I have been writing to Mother a
little more than I used to. I guess she
is getting quite lonely, and she has been sick with the grippe. I guess she is alright by now. I guess she thinks she thinks I’ll be coming
home soon now that the war is ended over here.
Dad is still painting, and I guess he is having a time with it for
mother says it is raining so much.
I don’t know what makes you think
I’ll regret coming home to you. You
should have a lot to offer me. You have
yourself and the kids. You must learn to
make friends honey, for I don’t intend to be alone all the time. That is one of the things you must overcome
to keep me happy. I too hope I can be
content at home, but I may be a little wild for awhile. As you know, its no fun living like this without anyone to turn too,
no one to be around to love, and no American women. You shouldn’t be saying that I’ll regret
coming home, for maybe you will have me talked into it. You should boost yourself up and tell me all
the things you are going to do when I come home. People do like you, for I know. Maybe you don’t like the people.

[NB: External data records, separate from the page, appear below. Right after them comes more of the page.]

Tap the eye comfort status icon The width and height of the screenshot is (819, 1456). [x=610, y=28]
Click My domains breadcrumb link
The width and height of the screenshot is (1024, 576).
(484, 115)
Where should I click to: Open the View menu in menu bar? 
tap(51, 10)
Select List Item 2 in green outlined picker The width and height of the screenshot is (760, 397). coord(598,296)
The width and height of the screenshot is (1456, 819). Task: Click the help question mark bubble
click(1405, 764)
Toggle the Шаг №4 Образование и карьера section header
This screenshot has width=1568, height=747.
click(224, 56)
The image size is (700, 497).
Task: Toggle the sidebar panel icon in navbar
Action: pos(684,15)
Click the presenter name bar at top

You better not drink all that
whiskey. Save a little for me when I
come home.
There isn’t anything new around
here. Its just
about the same old thing every day. I
know these won’t be any furloughs home, and I don’t think I would take one
knowing I’d have to leave again to go back over seas. We heard yesterday that we have work here for
about a year, so it doesn’t look like the Pacific right away, but we may get
our chance.
How are the kids? Are they feeling better by now? What seemed to be the trouble?
Honey, I can’t tell you any
faults. And if I would you would
probably blow your stack, and be mad for a couple days again. Lets just leave
things the way they are. I think it’s better that way.
What did you do on V day?
Well Honey, I guess this is all for
tonight.
Goodnight my dearest,
All my love,
Your lonesome husband,
Pres.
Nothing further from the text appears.